O climatério, assim como a adolescência é uma das fases de crise na vida de uma mulher – e a crise é sempre uma ruptura, um colapso na vida das pessoas; geralmente vista como sinônimo de algo errado, imperfeito, injusto, não natural, portanto não aceitável. A crise realmente é um rapto que nos retira do nosso território confortável e seguro de pretensa estabilidade e certeza. Mas a crise traz em si não somente aspectos negativos, ela tem o aspecto duplo de perigo e oportunidade.
O analista junguiano Murray Stein (2004, p.2), diz que na meia-idade a psique explode, irrompe como a lava de um vulcão e esta lava modela e remodela as paisagens de nossas vidas psicológicas. Considera a crise da meia-idade como o período de reconhecimento de nossas mais secretas loucuras, como a crise do espírito, onde se perde o antigo e confortável senso daquilo que achamos que somos e se espera a formação daquilo que poderemos ser.
Assim, podemos dizer que a transição desta crise ou processo envolve uma mudança radical quanto à orientação – deslocando-se da persona para uma orientação orquestrada pelo Self. Esta mudança e todas as transformações que acontecem em sua periferia são aquilo que determina o próprio processo de individuação.

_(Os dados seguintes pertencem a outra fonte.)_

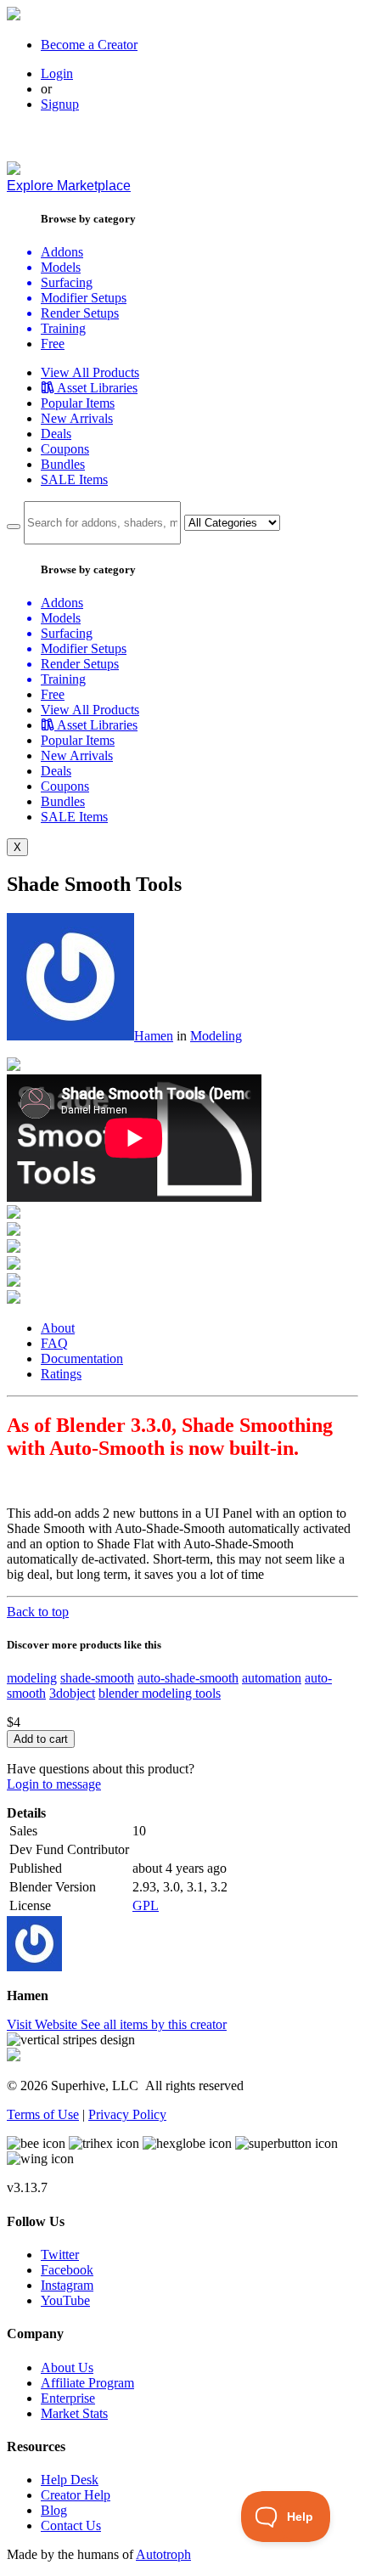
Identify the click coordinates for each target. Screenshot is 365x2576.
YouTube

Conforme já citamos, o primeiro passo neste processo é a discriminação dos papéis sociais – aquilo que constitui o que denominamos como persona. Este termo foi proposto por Jung para designar os vários papéis sociais que vivemos em nossas vidas, o mecanismo através do qual nos relacionamos com o mundo de fora. Assim, uma mulher pode ser filha, esposa, mãe, amante, ter uma profissão, etc. Papéis que geralmente são bem estruturados e proporcionam segurança e conforto
Vamos pensar o que acontece quando a mulher entra no período perimenopausa: o climatério ou o período perimenopausa é a grande crise que as mulheres vivem justamente com a chamada crise da meia-idade. Muitas vezes são os sintomas físicos que ao imporem a observação de novos limites, deflagram o processo. Assim, além dos sintomas corporais inéditos, ocorrem situações inéditas na vida como: filhos indo embora de casa, a morte dos pais idosos, doenças na família, etc. Ou seja, muitas situações emocionais a serem vivenciadas e elaboradas.

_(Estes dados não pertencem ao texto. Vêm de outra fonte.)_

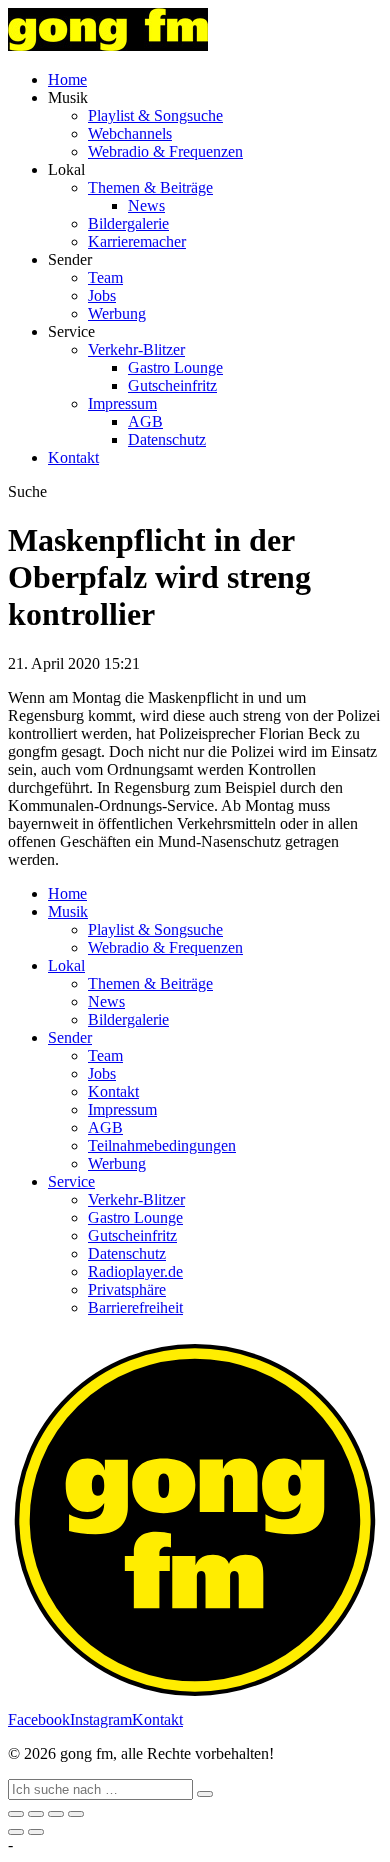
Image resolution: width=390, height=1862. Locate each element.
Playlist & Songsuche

Desta forma, podemos dizer que este período turbulento é um período de desenvolvimento, tanto quanto foi a infância ou a adolescência, a diferença agora é que a seta do desenvolvimento do individuo aponta mais para o interior do que para o exterior. O corpo não vai crescer, ao contrário, a tendência é se contrair, reduzindo-se e mantendo-se naquilo que lhe é essencial, dando espaço assim ao desenvolvimento da psique – em busca também do que lhe é essencial.
A menopausa feminina ocorre por volta dos 50 anos, geralmente dentro de um desvio padrão de 5 anos para mais ou para menos. A mulher entende que passou pela menopausa depois de 1 ano de sua última menstruação, sendo assim muitas vezes difícil precisar com exatidão quando ela ocorreu. Há períodos em que a regularidade fica totalmente caótica, seguidos de fases onde a regularidade se restabelece, além disso, terapias de reposição hormonal, dietas, cirurgias e tratamentos quimioterápicos podem levar à suspensão da menstruação de forma artificial. Geralmente os desconfortos físicos e psicológicos que acontecem durante esta fase e a reação das pessoas que convivem em seu circuito de relação, fazem com que esta fase seja considerada difícil, cheia de melindres dos quais todos gostariam rapidamente se esquivar ou esquecer (mulher instável, irritável, depressiva).
No entanto, mostra a história de outras culturas, que isto não foi e nem precisa ser vivido e avaliado desta maneira. Existem culturas onde as mulheres pós-menopausa são elevadas à categoria de velhas sábias, um posto honroso e muito respeitado pela comunidade que se favorece utilizando a sabedoria que elas adquiriram ao longo de suas vidas.
Tradições indígenas norte-americanas (Bolen, 2005, p.15) vêem o climatério e a menstruação como uma transição importante que faz parte dos chamados “mistérios do sangue”; que se iniciam na menarca, quando a jovem menstrua pela primeira vez. Quando ela engravida, passa para a segunda fase, onde o sangue é retido para gerar a nova vida e na terceira fase, quando pára de menstruar, o sangue é retido novamente – agora para gerar sabedoria. Nesta tradição, dizia-se que a mulher se tornava completamente madura após os 52anos, quando então adquiria o status de velha sábia ou grande mãe, zelando não só pela sua família, mas por toda a tribo. Vejam aqui que a mulher era preparada para esta etapa da vida e provavelmente ansiava por ela, diferentemente de nossa cultura ocidental onde o sangue retido é dito que sobe à cabeça e endoidece as mulheres.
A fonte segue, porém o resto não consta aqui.